DOCUMENT TEXT
....................
The house is stronger than the foundations

October 9, 2017

(This article was originally published at Statistical Modeling, Causal Inference, and Social Science, and syndicated at StatsBlogs.)

Oliver Maclaren writes:

Regarding the whole ‘double use of data’ issue with posterior predictive checks [see here and, for a longer discussion, here], I just wanted to note that David Cox describes the ‘Fisherian reduction’ as (I’ve summarised slightly; see p. 24 of ‘Principles of Statistical Inference)

– Find the likelihood function
– Reduce to a sufficient statistic S of the same dimension as theta
– Estimate theta based on the sufficient statistic
– Use the conditional distribution of the data given S=s informally or formally to assess the adequacy of the formulation

Your conception of posterior predictive checks seems to me to be essentially the same
– Find a likelihood and prior
– Use Bayes to estimate the parameters.
– The data enters this estimation procedure only via the sufficient statistics (i.e. ‘the likelihood principle as applied within the model’)
– There is thus a ‘leftover’ part of the data y|S(y)
– You can use this to check the adequacy of the formulation
– Do this by conditioning on the sufficient statistics, i.e. using the posterior predictive distribution which was fit using the sufficient statistics

Formally, I think, the posterior predictive distribution is essentially p(y|S(y)) since Bayes only uses S(y) rather than the ‘full’ data.

Thus there is no ‘double use of data’ when checking the parts of the data corresponding to the ‘residual’ y|S(y).

On the other hand the aspects corresponding to the sufficient statistics are essentially ‘automatically fit’ by Bayes (to use your description in the PSA abstract).

You are probably aware of all of this, but it may help some conceptually.

I personally found it useful to make this connection in order to resolve (at least some parts of) the conflict between my intuitive understanding of why PPP are good and some of the formal objections raised.

My reply: When I did my formalization of predictive checks in the 1990s, it was really for non-Bayesian purposes: I had seen problems where I wanted to test a model and summarize that test, but the p-value depended on unknown parameters, so it made sense to integrate them out. Since then, posterior predictive checks have become popular among Bayesians, but I’ve been disappointed that non-Bayesians have not been making use of this tool. The non-Bayesians seem obsessed with the uniform distribution of the p-value, a property that makes no sense to me.
....................
ACTIONS TO TAKE
**A.** In the post on posterior predictive checks, on which page of "Principles of Statistical Inference" does David Cox describe the "Fisherian reduction"?
**B.** Write the next part of the post on posterior predictive checks, continuing after its final sentence.

DATASET CONTENT
....................
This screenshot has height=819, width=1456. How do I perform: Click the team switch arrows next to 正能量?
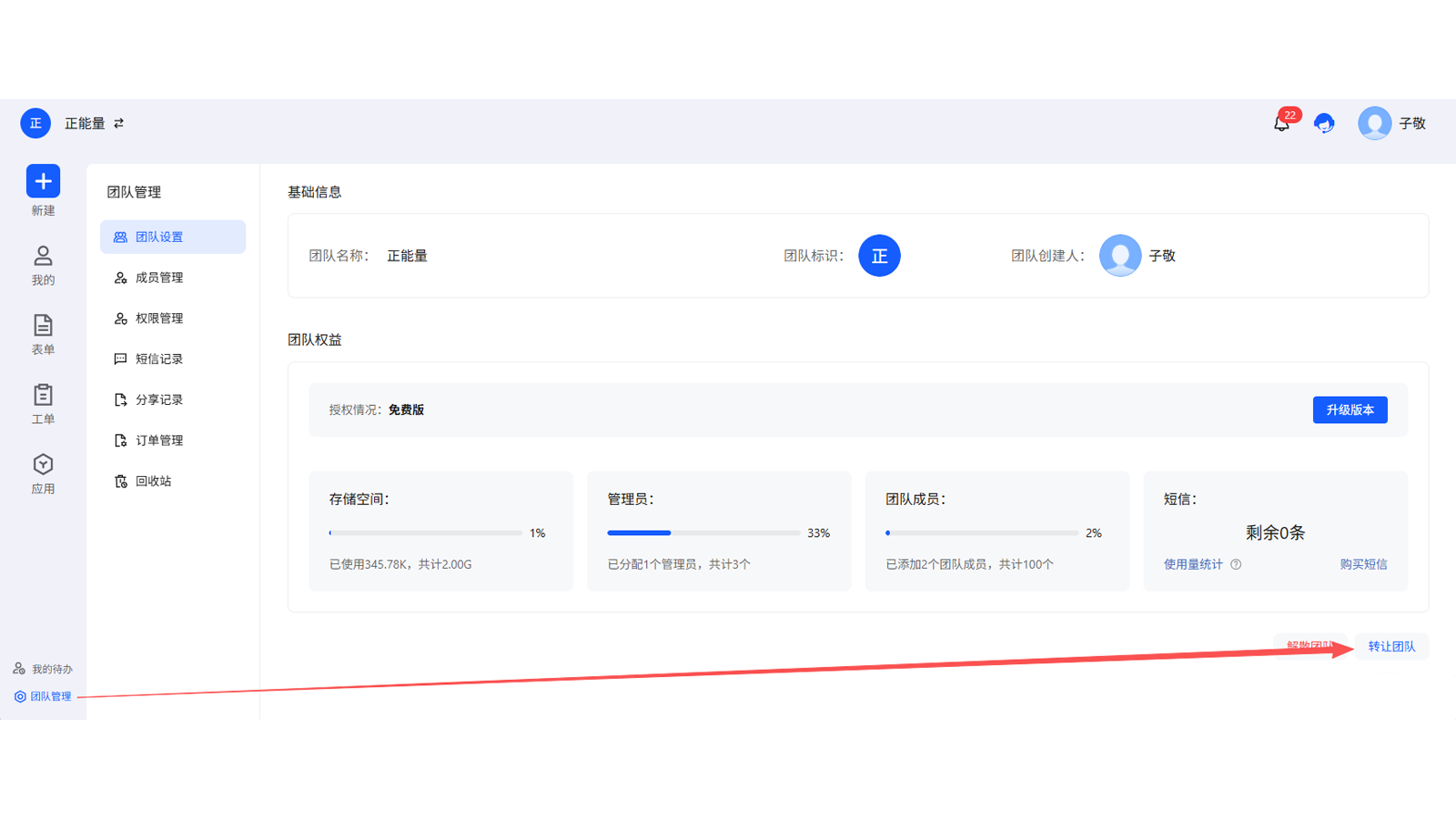coord(120,123)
....................
RESULTS FOR EACH TASK
**A.** Page 24.

**B.**
The following papers might be relevant here:

Two simple examples for understanding posterior p-values whose distributions are far from unform

Section 2.3 of A Bayesian formulation of exploratory data analysis and goodness-of-fit testing

Maclaren responded:

It seems to me that a relevant division of non-Bayesians is into something like

– Fisherians, e.g. David Cox and those who emphasise likelihood, conditioning, ‘information’ and ‘inference’. If they are interested in coverage it is usually conditional coverage with respect to the appropriate situation. Quite similar to your ideas on defining the appropriate ‘replications’ of interest.

– Neymanians, i.e. those with a more ‘pure’ Frequentist bent who emphasise optimality, decisions, coverage (often unconditional) etc.

I think the former are/would be much more sympathetic to your approach. For example, as noted I think Cox basically advocates the same thing in the simple case. Lindsey, Sprott etc also all emphasise the perspective of ‘information division’ which I think addresses at least some concerns with double use of data in simple cases.

With regard to having the ‘residual’ dependent on the parameters: presumably there is some intuitive notion here of a ‘weak’ or ‘local’ dependence on the fitted parameters (or something similar)? Or some kind of ‘inferential separation’? Perhaps an unusual model structure?

I’m trying to think of the ‘logic’ of information separation here.

For example, I can imagine a factorisation something like

P(Y|θ) = P(Y|S,α(λ))P(S|λ)


P(S|λ) gives the likelihood for fitting λ
P(Y|S,α(λ)) gives the residual for model checking, now depending on λ but via α(λ)

In this case θ = (λ,α(λ)) seem to provide the needed separation but they are not (variation) independent.

So it still makes sense to use your best estimate of λ in model checking to make sure you use a relevant α (i.e. average over λ’s posterior).

Something like a curved exponential model might fit this case.

Just thinking out loud, really.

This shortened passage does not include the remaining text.